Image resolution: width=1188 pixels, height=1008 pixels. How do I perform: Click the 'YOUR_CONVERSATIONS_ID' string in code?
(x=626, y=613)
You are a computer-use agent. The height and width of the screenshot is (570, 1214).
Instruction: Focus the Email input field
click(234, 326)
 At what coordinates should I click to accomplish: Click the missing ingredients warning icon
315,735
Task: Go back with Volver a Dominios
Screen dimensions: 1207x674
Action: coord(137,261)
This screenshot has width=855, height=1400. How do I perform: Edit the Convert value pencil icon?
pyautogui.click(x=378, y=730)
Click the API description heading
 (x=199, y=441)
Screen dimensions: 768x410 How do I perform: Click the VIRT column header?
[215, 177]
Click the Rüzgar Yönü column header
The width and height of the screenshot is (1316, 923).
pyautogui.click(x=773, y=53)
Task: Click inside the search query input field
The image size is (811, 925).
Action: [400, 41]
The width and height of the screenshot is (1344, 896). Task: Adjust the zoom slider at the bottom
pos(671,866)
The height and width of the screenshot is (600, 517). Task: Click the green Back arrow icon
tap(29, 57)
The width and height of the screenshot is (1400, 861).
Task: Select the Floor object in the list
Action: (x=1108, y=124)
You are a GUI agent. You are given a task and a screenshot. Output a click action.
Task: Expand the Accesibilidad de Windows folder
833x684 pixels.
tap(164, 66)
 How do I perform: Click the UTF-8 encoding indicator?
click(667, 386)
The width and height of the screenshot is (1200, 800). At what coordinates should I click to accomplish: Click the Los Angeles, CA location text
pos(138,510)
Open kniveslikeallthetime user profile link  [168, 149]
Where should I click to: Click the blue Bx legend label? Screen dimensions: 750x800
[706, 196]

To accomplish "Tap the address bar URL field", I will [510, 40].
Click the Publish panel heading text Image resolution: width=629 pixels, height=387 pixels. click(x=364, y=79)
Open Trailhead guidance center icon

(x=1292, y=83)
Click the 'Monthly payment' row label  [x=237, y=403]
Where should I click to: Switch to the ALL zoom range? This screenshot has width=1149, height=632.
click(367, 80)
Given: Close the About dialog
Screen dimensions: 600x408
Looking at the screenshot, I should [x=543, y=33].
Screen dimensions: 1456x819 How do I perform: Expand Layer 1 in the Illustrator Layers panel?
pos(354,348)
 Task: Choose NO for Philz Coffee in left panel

> _WHAT TO PRODUCE_: Identify and copy each line of the records above that contains the word "Expand". Case counts.

> _COMPLETE ANSWER_:
Task: Expand the Accesibilidad de Windows folder
Screen dimensions: 1456x819 How do I perform: Expand Layer 1 in the Illustrator Layers panel?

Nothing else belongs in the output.